作:武田まな
これが今に至るまでの経緯である。何度も思い返してみたが、目新しい何かは発見できなかった。さてと、二度目の電話をかけるとするか。
そしてエマ先輩は、公衆電話にテレフォンカードを差し込むと、プッシュボタンを押した。はやくカオルの声が聞きたい。でもって、うっかり寝過ごしました、とかうんぬん私に告げてくれ。
……
エマ先輩は受話器をやおら下した。なしのつぶてである。
私はカオルのアパートの電話番号しか知らない。彼のアパートがどこにあるのか知らない。
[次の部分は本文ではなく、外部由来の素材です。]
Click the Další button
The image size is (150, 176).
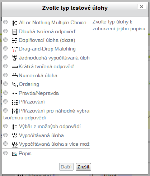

最寄りの駅すら知らない。わざわざ訊かなくても、確かめなくても、二人にはあの時間、つまり二人だけのあの時間があるから、そんなの知らなくても大丈夫だと高を括っていた。また、甘えてもいた。二人だけの時間に? 彼に? シチュエーションに? 全てか。さぞかしまぬけである。ともかく、なんともいえない気持ちのまま、ここで彼が来るのを待つしかないようだ。ことここに至って、今は……。
結局、夕方になってもカオルは現れなかった。切実。どうして昨日、あの場所を見つけたと直ぐに言わなかったのだろう? もし言っていれば、こんな風にならなかったのかもしれない。そう思うと自分に腹が立ってきた。このアホンダラ。
「あ、あの」
駅に向かって歩いていると、レトロガーリーなシャツワンピに髪をボヘミアン風のツインの三つ編みに結った女の子が声をかけてきた。彼女は息を切らしていた。その格好でこの暑い中ジョギング? そんなわけないか、とエマ先輩は考えながら返事をした。「どうかされました?」
「えっと、すみません」里実ワカバは息を整えながら、手にしていた本をギュッと握り締めた。「今……何時ですか?」
「今って 今?」
「はい、今です」
腕時計の時間を確かめると、エマ先輩はにべもなく告げた。
「午後四時五十五分ですよ」
それは世の中の並列化された時間ではなく、二人だけのあの時間だった。したがって、エマ先輩はゴメンね、という意味も込めて軽く首をすくめてみせた。
「あ、ありがとうございます」と里実ワカバは、どぎまぎしながら礼を言った。それから、お辞儀をして足早に立ち去った。これで確かめられた。間違いない。この状況『白いモラトリアムサマー』に書かれている内容と同じだ。でも、まさかこんなことって信じられない……。